Filed under: Blogroll, CKNW Talk SHow Idol, Credits, Laila Yuile, Uncategorized | Tagged: beliefs, believe, CKNW Talk SHow Idol, current events, death, dying, euthanasia, god., grief, grieving, inspirational stories, Laila Yuile, life, life support, losing a loved one, opinions, religion, sad stories



There are 2 things I would like to comment on. First, the Orthodox Jewish Family not wanting to kill life support: I think the issue is indeed abut their beliefs, because if they are indeed Orthodox Jews they have no reason to fear death, they know what is coming and should not have a problem with it.
Second, the notion that death unites us: I agree that everybody dies, but the way people handle death is entirely different. For the secular world, it is a time of tragedy and sadness, as they believe they will never see their loved one again. For Christians, there is a tinge of sadness in missing their loved one for a time. But there is also joy in the knowledge that Jesus has called them home to paradise. A place where sadness, fear, anger, envy, and all other negative emotions do not exist. Only the joy of the Lord and eternal peace. Let me know what you think: http://russbonchu.reachby.com
The question of life after death is as varied as the religions that offer interpretations. The recent abandonment of hell by a major religion is a case in point. OK, hell was turning people off the religion so lets just adjust that to a purgatory and then see. Sikhism is just over 500 years old. Catholics could not eat meat on Fridays for untold time. Suddenly its OK. Its just too convenient that most of the major killing fields in the world have been in the name of religion.
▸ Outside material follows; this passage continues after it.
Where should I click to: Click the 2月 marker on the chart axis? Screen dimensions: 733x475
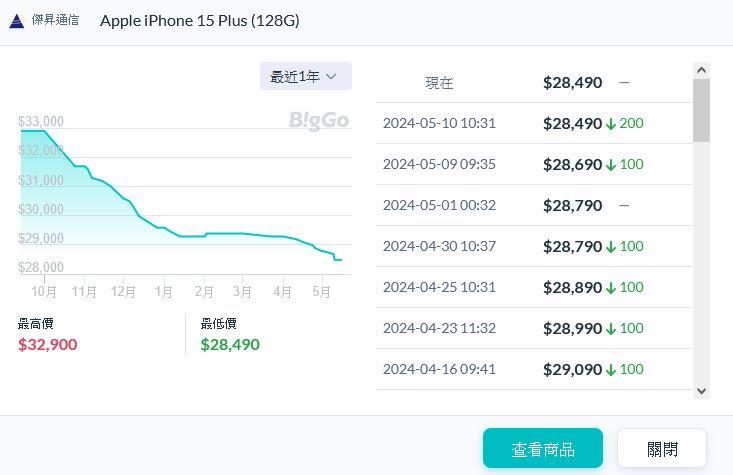(x=204, y=292)
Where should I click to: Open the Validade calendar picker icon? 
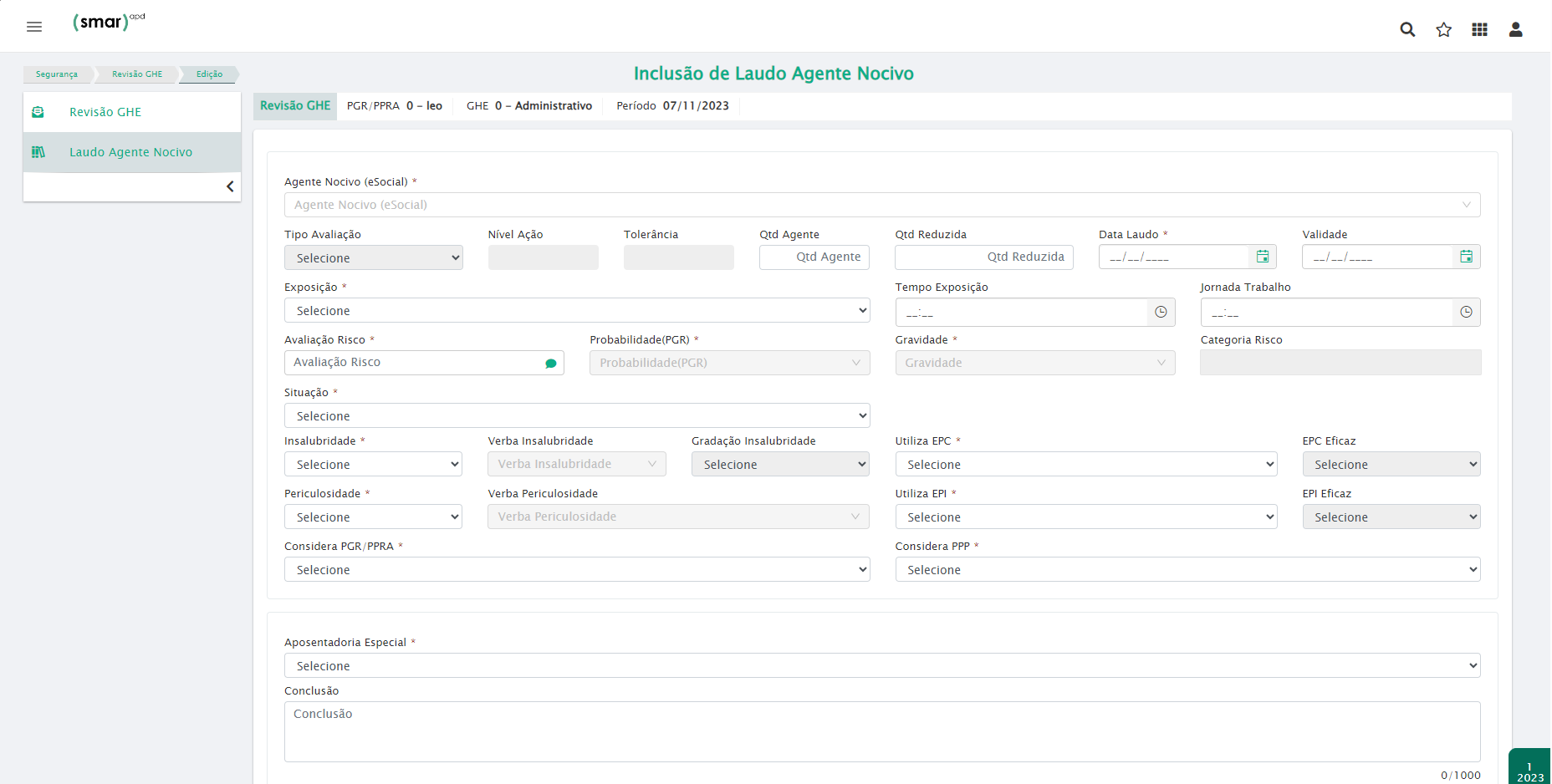(1466, 257)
Buddhism, Taoism, Shinto, Islam, Judaism, Bahai, Hinduism, Christianity, and the list goes on. So who is right, who is wrong? It is blissful to think that there is an Eden, or a harem with virgins awaiting our loved ones and indeed ourselves to make the experience less frightening and assuage loss. Smoke and mirrors.
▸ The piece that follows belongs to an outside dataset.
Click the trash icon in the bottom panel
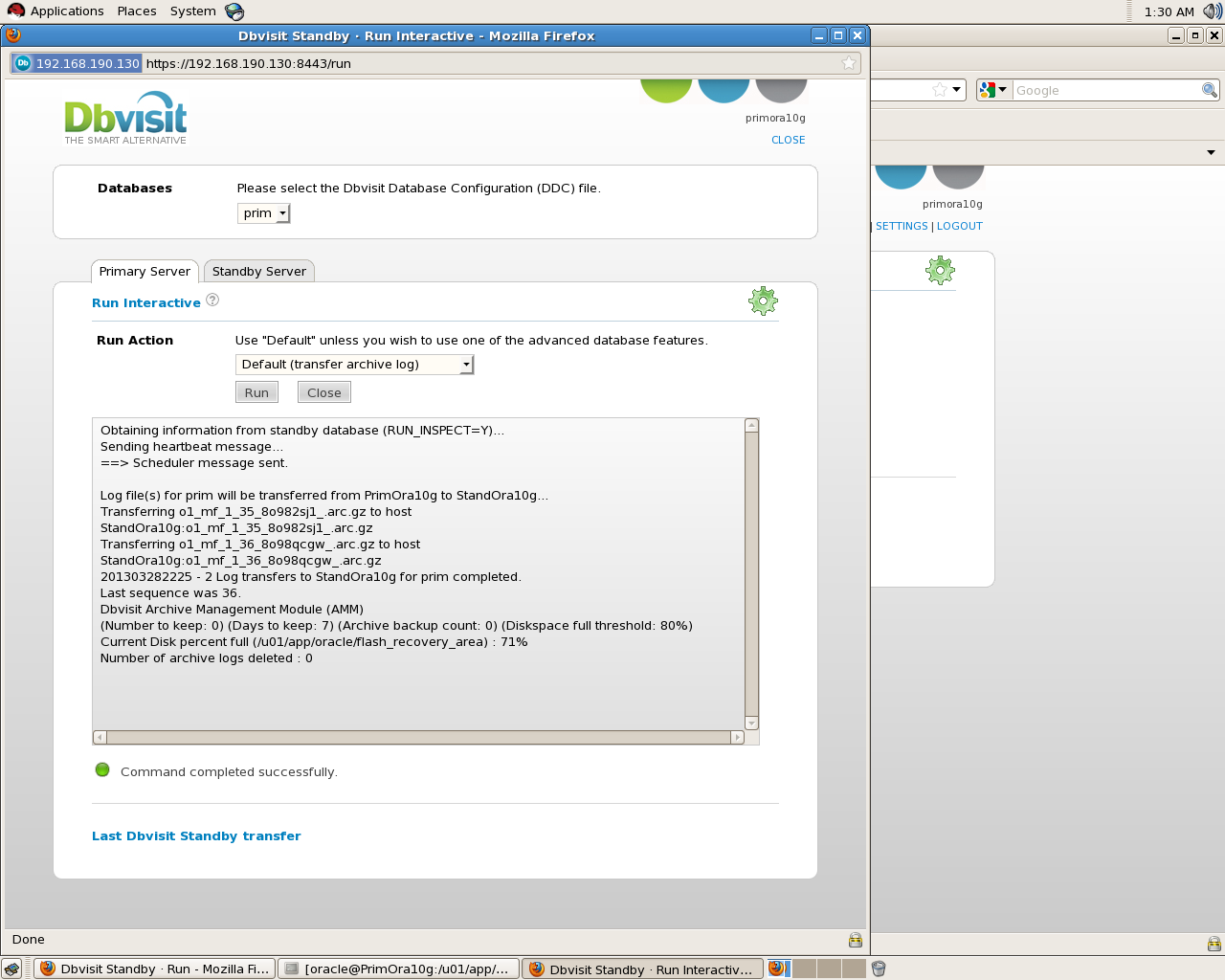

As a widow of four years I can attest to the fact that when someone is terminally ill, you just want to hold on and keep the hope alive that some how, some way, they will survive this terrible illness. It’s only natural you don’t want to lose someone you love, so you try to hold on, yes, even sometimes after you should let go.
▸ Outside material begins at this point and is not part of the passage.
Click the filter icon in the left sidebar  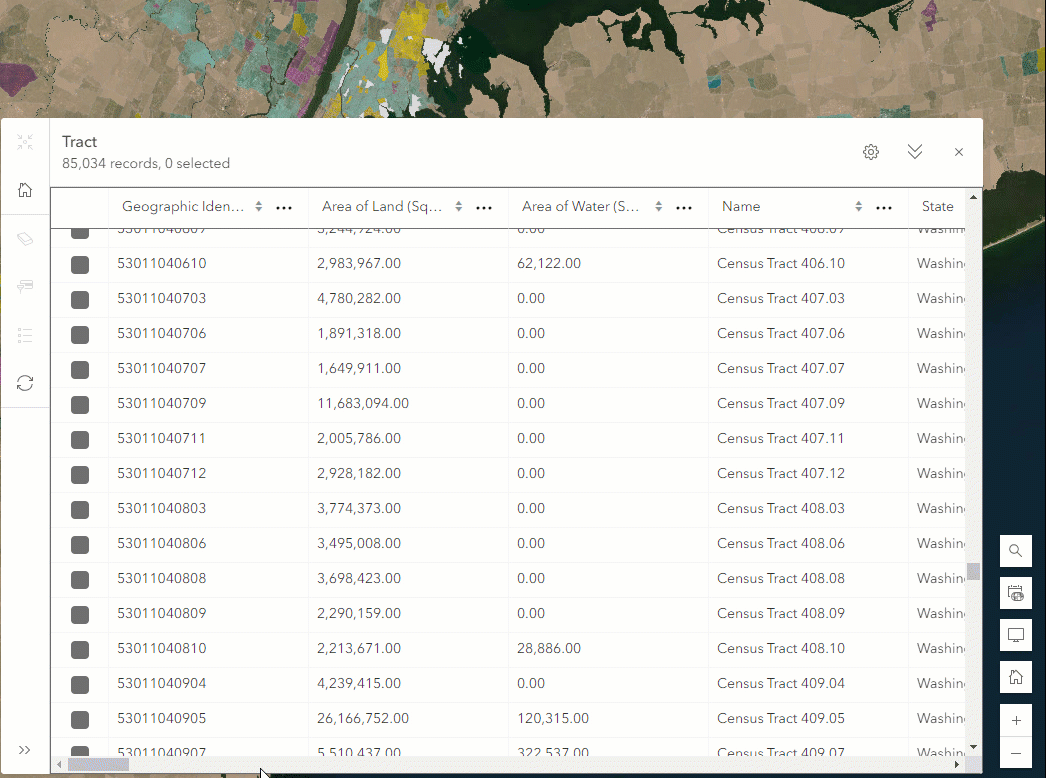25,287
I agree most with you, GetReal. Smoke and mirrors sums it up , that’s why we call it” faith”.
I think to say that most of the secular world thinks death is the end is incorrect. Just because one doest attend church or carry a card as any particular relgion, NOR pray to any God, doesnt mean that one believes death is the end.
I dont believe in any particular god- do I think one exists? Maybe. I have issues with those who interpret religion to suit their own needs and views, or gods who judge and find fault with those that worship them.
Do I think death is the end- no. I like to believe life goes on in some form, but what that is, I dont know. Maybe nothing happens, after all. Maybe there are some virgins waiting, for all the good that would do me GetReal…lol… I was joking with my daughter about this tonight, our beliefs or lack thereof. The subject of karma came up, and I said I like the idea of that, along with reincarnation. Hopefully then, people like Charles Manson would come back in the form of a big terd on the highway, only to be run over by a semi.
I do know that losing anyone you love is hard, and what I miss the most about those I’ve lost is their actual physical presence in my life – see my ” writing” section. Things like the smell of cologne, sharing a danish breakfast that we loved but everyone else gagged at, the touch of rough whiskers on my cheek as we hugged – things one can only remember, but not actually experience.
Elaine, I understand completely. Again, read my writing section for a personal story of taking care of my poppa while he was dying. Very sad, but most wonderful. I could easily be a terminally ill care nurse – what could be more satisfying than helping people make their passage from life into death with dignity and care?